▶

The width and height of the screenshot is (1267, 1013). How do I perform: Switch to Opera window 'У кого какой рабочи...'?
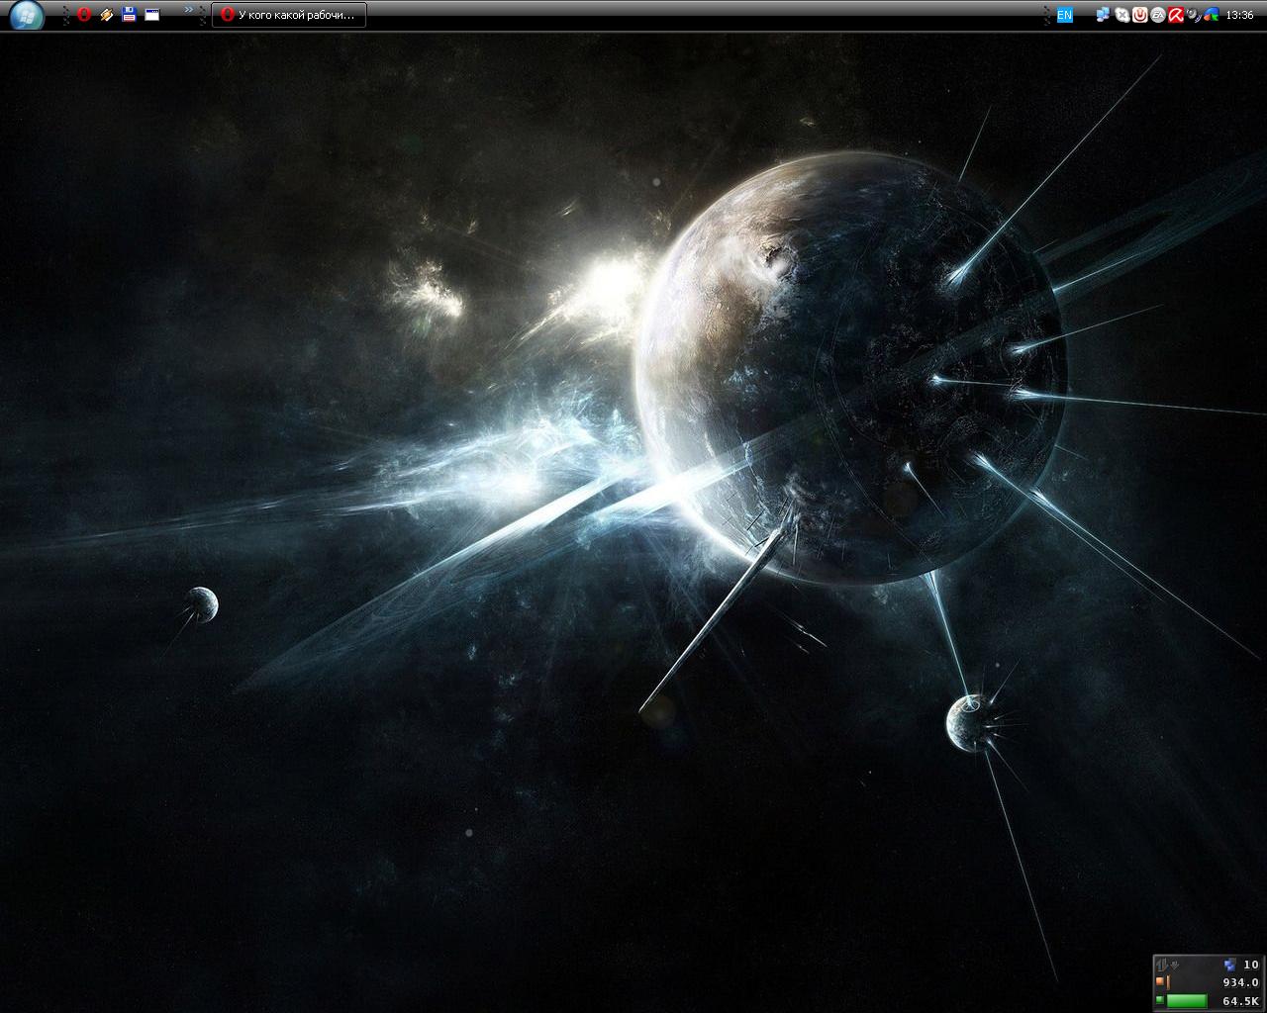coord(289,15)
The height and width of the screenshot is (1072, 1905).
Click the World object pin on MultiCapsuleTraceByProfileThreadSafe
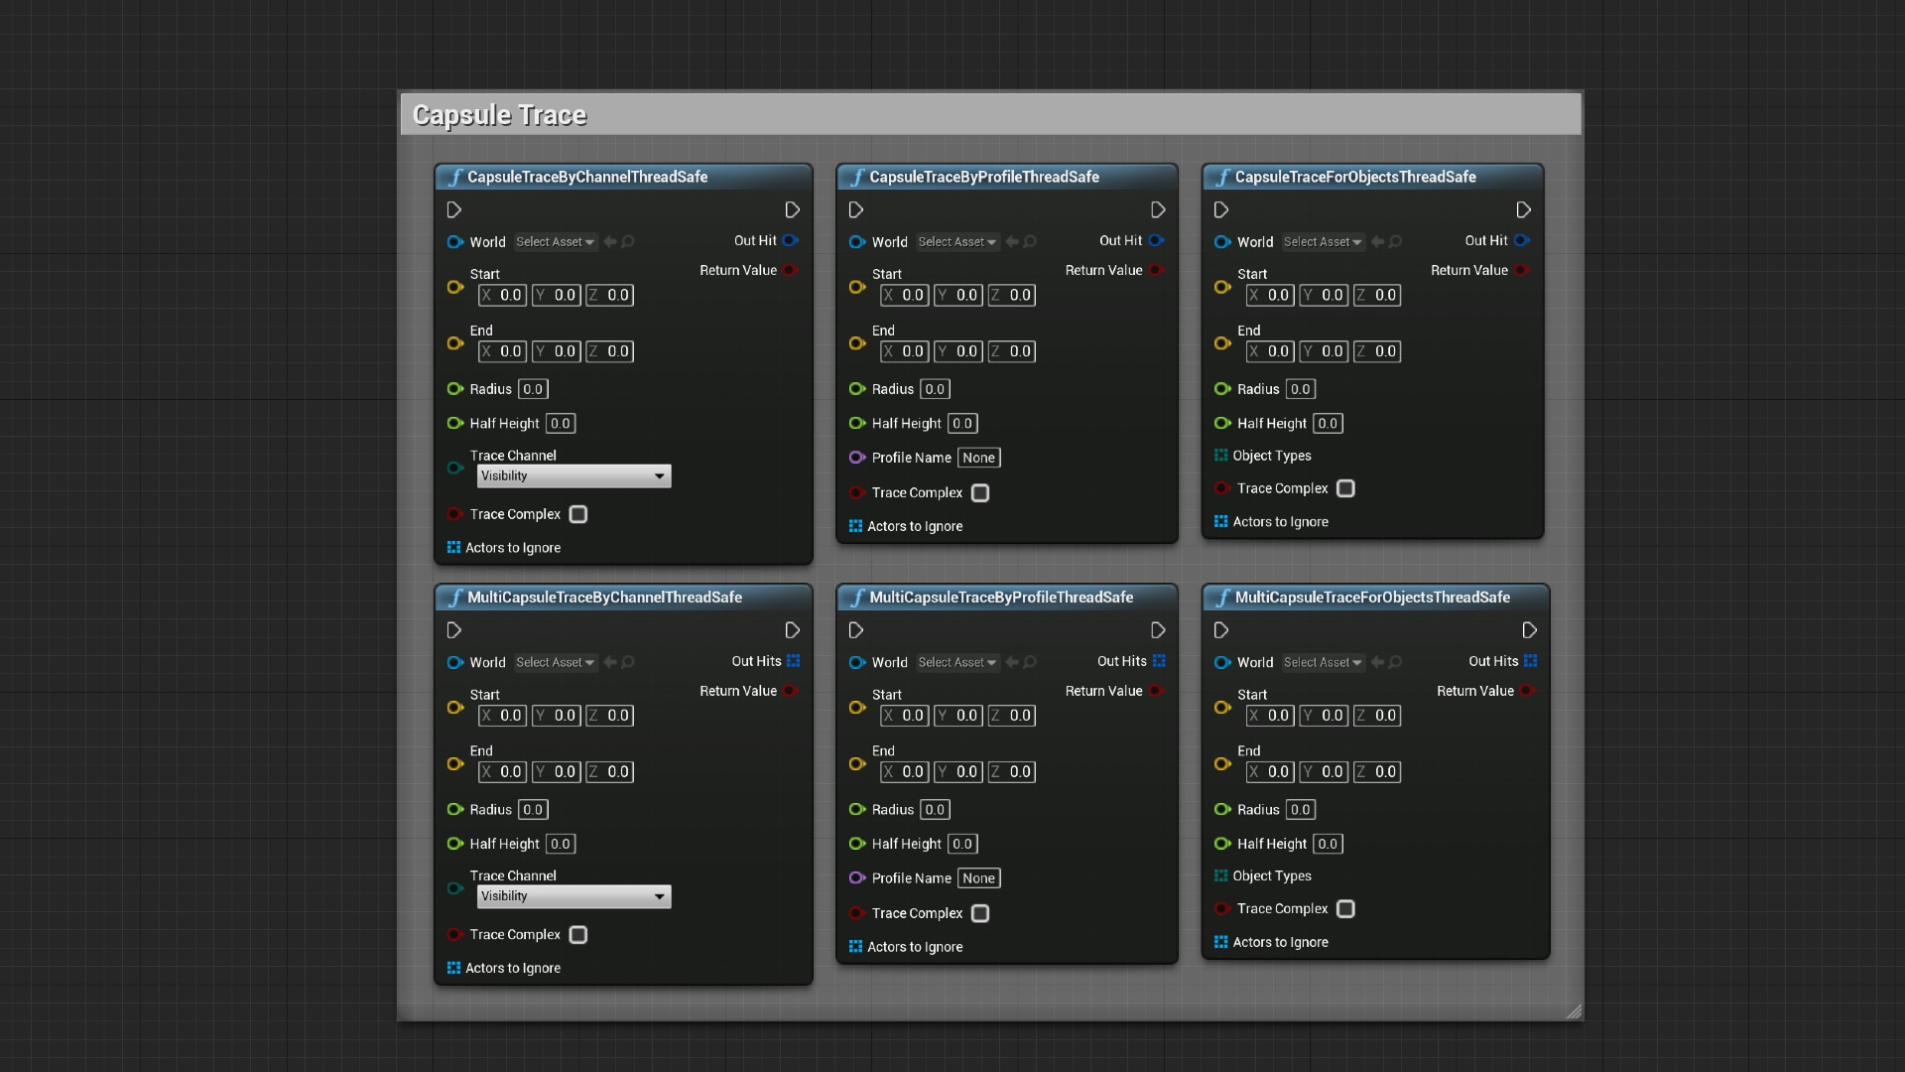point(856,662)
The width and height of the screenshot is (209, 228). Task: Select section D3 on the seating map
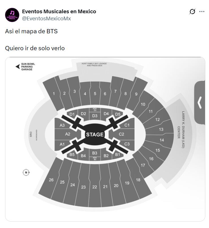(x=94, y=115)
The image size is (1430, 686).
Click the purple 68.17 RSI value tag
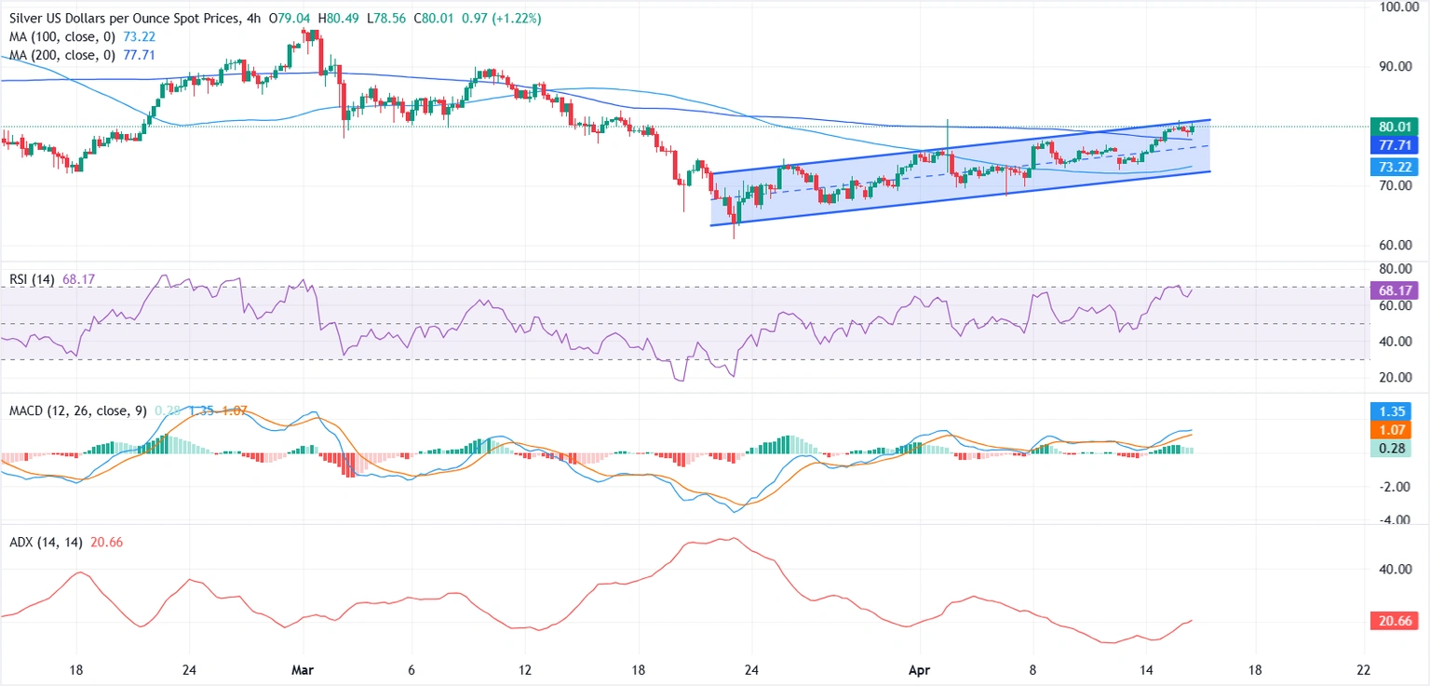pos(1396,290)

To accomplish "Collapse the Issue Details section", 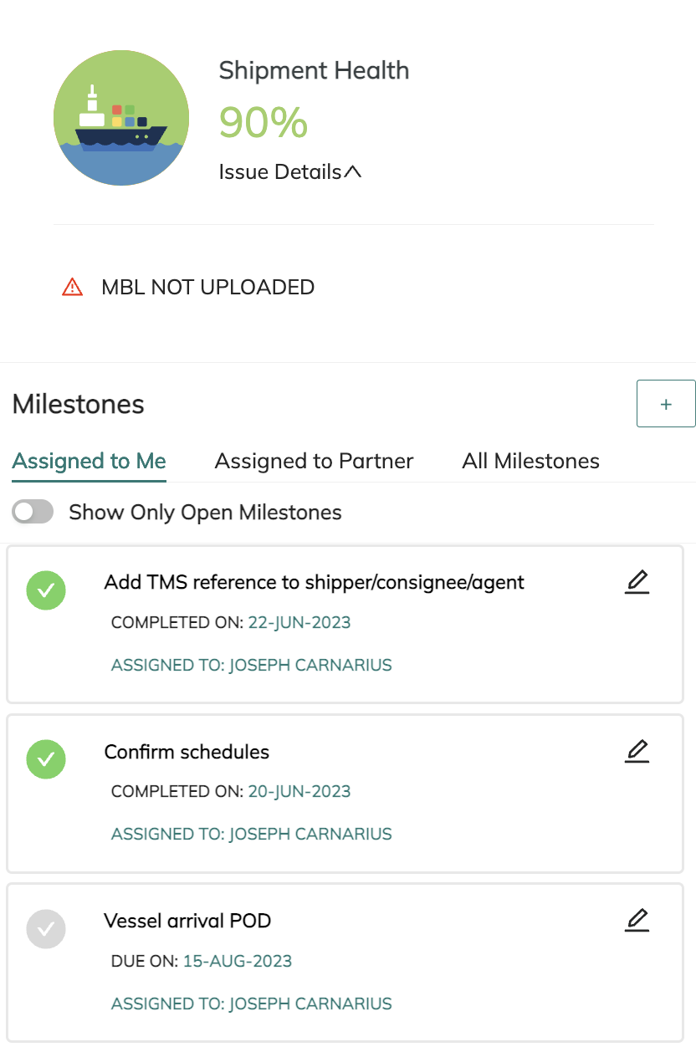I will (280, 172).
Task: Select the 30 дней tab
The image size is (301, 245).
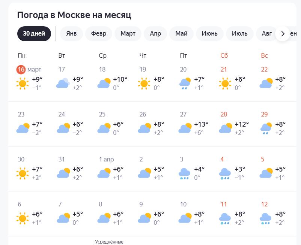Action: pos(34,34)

◀

• **Your instructions**: Convert the lines above, starting at the first line and ending at the line that contains "(x=94, y=115)", into a JSON list of strings with one string per line and no blank lines. Leave the pictures out of the answer.

• **Answer for the task**:
[
  "The width and height of the screenshot is (1267, 1013). How do I perform: Switch to Opera window 'У кого какой рабочи...'?",
  "coord(289,15)",
  "The height and width of the screenshot is (1072, 1905).",
  "Click the World object pin on MultiCapsuleTraceByProfileThreadSafe",
  "point(856,662)",
  "The width and height of the screenshot is (209, 228). Task: Select section D3 on the seating map",
  "(x=94, y=115)"
]